The demand for airline travel is significantly more elastic than the corresponding figures for other services. According to a study performed by Houthakker and Taylor, a 1%drop in income results in a 5.82% decline in airline travel spending, the highest on the list. The respective declines for movies and restaurant meal spending associated with a 1% income reduction are 3.41% and 1.61%, respectively.

If Unemployment Decreases

Although unemployment remains at a shocking 9.6%, average income and expenditures have slowly been increasing in recent months. A reversal of employment figures to pre-recession levels of approximately 5% would benefit the airline industry to a greater extent than other sectors. Due to the high demand elasticity of airline travel, a 1% rise in income would increase demand by 5.82%, while food and clothing purchases would increase by 0.14% and 0.51%, respectively.

Strong Performance

Strong earnings reports within the industry have shed some light on the airlines, which undoubtedly struggled during the recession. Southwest Airlines (NYSE: LUV) recently reported a $112 million profit, an increase from $91 million in the year-earlier period, as passenger revenue outpaced unit costs. Delta (NYSE: DAL), UAL Corp. (Nasdaq: UAUA), Continental Airlines (NYSE: CAL) and US Airways (NYSE: LCC) also showed fairly strong performances last quarter.

As a potential indicator of future performance, Boeing (NYSE: BA), which delivered 114 planes in the preceding quarter, is expecting to increase its 737 production rate to 35 units per month in 2012.

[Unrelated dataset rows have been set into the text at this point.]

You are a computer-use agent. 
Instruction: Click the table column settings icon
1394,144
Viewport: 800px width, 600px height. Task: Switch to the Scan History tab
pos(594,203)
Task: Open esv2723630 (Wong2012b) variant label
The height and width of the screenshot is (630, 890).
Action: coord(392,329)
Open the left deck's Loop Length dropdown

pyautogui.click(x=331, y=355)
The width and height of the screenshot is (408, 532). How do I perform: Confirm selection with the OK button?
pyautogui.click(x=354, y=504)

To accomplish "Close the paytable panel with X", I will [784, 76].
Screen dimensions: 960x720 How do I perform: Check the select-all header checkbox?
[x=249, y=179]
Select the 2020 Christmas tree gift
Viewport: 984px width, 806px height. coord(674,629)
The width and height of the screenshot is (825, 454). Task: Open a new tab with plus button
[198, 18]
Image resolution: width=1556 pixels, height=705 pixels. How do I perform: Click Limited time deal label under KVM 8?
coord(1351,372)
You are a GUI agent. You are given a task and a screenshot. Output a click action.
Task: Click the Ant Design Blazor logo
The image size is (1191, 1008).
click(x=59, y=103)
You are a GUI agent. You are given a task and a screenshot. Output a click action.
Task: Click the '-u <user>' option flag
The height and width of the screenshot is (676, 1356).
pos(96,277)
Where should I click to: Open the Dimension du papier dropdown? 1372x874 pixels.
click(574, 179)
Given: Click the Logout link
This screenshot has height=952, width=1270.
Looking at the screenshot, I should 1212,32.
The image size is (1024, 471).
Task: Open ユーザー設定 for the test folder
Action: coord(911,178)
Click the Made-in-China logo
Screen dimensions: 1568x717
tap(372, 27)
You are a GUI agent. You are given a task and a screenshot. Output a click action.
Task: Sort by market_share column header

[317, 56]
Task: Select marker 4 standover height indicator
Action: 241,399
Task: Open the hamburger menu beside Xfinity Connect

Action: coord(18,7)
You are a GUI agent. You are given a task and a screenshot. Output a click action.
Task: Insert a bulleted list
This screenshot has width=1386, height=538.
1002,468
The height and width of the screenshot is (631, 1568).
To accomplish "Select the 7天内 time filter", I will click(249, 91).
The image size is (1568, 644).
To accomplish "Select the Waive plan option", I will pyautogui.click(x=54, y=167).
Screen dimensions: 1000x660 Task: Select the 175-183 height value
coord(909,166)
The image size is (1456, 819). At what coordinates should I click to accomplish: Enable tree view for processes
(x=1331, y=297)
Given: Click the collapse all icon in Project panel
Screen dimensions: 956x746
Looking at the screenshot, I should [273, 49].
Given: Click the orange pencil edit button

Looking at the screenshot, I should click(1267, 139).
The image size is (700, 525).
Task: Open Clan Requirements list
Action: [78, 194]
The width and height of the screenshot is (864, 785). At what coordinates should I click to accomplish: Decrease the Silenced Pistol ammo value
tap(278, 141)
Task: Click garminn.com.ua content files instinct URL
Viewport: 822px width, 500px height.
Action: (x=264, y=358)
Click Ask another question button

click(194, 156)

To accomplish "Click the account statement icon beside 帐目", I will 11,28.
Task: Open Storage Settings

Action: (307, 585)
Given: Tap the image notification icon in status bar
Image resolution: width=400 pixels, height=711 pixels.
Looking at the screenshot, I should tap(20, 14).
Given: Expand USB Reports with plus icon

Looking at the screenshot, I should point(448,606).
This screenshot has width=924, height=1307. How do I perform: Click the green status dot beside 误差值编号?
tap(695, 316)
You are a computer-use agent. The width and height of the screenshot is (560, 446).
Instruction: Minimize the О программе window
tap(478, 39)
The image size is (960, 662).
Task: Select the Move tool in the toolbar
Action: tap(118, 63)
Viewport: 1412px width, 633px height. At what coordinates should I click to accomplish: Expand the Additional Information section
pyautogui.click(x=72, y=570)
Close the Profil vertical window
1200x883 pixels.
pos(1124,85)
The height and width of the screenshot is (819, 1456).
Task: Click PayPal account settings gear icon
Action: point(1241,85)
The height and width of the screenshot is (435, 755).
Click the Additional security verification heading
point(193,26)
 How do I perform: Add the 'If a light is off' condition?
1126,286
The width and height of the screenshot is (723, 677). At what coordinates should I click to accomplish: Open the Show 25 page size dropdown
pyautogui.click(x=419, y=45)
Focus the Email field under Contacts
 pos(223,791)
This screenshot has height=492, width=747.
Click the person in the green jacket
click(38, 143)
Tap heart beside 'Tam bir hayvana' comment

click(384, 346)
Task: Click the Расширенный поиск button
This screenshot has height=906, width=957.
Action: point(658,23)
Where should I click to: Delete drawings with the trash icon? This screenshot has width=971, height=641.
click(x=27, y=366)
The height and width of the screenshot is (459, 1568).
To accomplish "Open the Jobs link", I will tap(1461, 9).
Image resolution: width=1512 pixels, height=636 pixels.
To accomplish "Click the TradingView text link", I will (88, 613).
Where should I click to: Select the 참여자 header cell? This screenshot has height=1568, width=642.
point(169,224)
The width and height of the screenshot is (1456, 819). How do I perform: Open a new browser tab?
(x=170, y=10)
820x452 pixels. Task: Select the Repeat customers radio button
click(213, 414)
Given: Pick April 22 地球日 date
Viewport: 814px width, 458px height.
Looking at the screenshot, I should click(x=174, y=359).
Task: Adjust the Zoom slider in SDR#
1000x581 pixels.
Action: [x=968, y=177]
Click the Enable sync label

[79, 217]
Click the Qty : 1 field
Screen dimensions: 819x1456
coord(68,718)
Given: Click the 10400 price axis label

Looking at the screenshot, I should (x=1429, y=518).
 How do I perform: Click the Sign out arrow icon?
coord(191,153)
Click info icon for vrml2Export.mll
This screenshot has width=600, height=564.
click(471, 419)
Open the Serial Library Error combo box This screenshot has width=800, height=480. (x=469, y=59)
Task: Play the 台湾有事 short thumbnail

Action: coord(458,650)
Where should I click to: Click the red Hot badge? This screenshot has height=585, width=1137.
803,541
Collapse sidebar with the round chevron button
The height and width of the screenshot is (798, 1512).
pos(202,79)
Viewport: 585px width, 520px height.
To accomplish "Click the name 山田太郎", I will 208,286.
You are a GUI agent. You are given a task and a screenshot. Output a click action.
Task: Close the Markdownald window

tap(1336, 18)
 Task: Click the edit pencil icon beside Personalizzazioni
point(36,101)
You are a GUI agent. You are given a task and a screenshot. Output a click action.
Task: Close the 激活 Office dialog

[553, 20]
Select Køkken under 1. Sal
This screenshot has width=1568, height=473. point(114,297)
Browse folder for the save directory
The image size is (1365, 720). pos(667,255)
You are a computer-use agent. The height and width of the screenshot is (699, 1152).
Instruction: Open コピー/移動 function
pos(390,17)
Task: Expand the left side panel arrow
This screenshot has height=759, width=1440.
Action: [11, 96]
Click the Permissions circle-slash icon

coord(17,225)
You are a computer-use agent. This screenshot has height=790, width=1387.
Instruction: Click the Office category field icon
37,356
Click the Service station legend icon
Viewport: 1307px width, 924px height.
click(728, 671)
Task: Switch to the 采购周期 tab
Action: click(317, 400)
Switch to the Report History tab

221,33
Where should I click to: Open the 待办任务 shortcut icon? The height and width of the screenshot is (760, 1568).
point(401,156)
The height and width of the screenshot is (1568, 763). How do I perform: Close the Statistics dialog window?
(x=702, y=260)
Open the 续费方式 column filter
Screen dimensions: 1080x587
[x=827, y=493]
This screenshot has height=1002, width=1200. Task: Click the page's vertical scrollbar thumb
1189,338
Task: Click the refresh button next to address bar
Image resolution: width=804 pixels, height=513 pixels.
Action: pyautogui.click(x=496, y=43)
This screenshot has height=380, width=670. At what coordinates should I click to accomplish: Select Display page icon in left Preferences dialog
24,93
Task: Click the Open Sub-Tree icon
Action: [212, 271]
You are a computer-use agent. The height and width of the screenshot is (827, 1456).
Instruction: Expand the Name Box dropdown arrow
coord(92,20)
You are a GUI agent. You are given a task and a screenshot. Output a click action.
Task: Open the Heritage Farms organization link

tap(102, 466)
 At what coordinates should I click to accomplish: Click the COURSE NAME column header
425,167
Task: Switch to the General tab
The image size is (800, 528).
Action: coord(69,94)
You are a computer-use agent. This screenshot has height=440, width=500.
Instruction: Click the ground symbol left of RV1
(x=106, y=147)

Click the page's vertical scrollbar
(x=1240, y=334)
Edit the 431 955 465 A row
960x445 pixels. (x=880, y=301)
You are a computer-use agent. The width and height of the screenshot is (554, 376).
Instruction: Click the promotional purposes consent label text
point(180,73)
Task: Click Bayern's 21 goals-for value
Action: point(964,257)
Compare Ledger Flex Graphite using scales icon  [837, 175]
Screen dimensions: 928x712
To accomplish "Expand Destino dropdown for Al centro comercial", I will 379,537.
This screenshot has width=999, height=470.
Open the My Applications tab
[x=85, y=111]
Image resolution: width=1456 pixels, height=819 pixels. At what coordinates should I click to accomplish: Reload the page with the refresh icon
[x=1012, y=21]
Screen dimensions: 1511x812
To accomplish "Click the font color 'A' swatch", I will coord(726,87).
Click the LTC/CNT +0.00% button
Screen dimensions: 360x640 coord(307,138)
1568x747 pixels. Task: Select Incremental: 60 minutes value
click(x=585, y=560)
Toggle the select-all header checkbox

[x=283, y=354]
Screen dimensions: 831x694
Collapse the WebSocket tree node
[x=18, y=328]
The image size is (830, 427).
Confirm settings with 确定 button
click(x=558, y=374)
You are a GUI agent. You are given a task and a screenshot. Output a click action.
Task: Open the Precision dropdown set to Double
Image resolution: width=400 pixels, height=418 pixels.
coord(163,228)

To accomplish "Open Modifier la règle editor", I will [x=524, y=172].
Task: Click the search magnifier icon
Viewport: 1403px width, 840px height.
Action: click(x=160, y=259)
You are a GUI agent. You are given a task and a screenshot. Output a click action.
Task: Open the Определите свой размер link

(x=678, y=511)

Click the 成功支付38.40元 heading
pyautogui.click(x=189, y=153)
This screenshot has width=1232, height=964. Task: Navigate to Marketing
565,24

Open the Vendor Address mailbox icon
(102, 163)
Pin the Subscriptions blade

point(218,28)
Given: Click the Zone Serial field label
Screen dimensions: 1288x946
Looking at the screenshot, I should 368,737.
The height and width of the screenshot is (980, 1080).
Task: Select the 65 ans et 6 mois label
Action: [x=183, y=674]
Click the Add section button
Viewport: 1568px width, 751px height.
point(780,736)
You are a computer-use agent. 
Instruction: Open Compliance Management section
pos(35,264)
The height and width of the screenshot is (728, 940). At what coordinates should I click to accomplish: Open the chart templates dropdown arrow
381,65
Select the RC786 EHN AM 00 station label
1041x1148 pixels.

Southwest Airlines is valued highly, trading at 44 times earnings. The high valuation is due to the higher-than-industry-average company growth rate and solid liquidity ratios. Other regional airlines, such as JetBlue Airways (Nasdaq: JBLU), trade at lower P/E ratios but have higher leverage ratios. Southwest also operates with a higher efficiency level as its return on assets, investment and equity are higher than those of its competitors.

More Risks

Delta remains the largest major airline until the merger between UAL and Continental Airlines is complete. The major airlines operate at fairly slim margins, which has been much of the cause of industry criticism. Delta and US Airways, for example, have an operating margin of 3.38% and 3.42% respectively, while firms in other industries such as McDonald's (NYSE: MCD) operate with a corresponding metric of 30.87%. Obviously these are entirely different industries, but the gap in margins reflects the high risk of investing in the airlines. (Break through the clouds to see if these stocks will rocket higher or crash and burn. To learn more about the airline industry, see Is That Airline Ready For Lift-Off?)

Bottom Line

Risk-averse investors who don't mind portfolio volatility and expect the airline industry to prosper in upcoming years could find the industry attractive as traveling passengers resume their habits. According to IATA, passenger demand is currently up 11.9% on a year-over-year basis.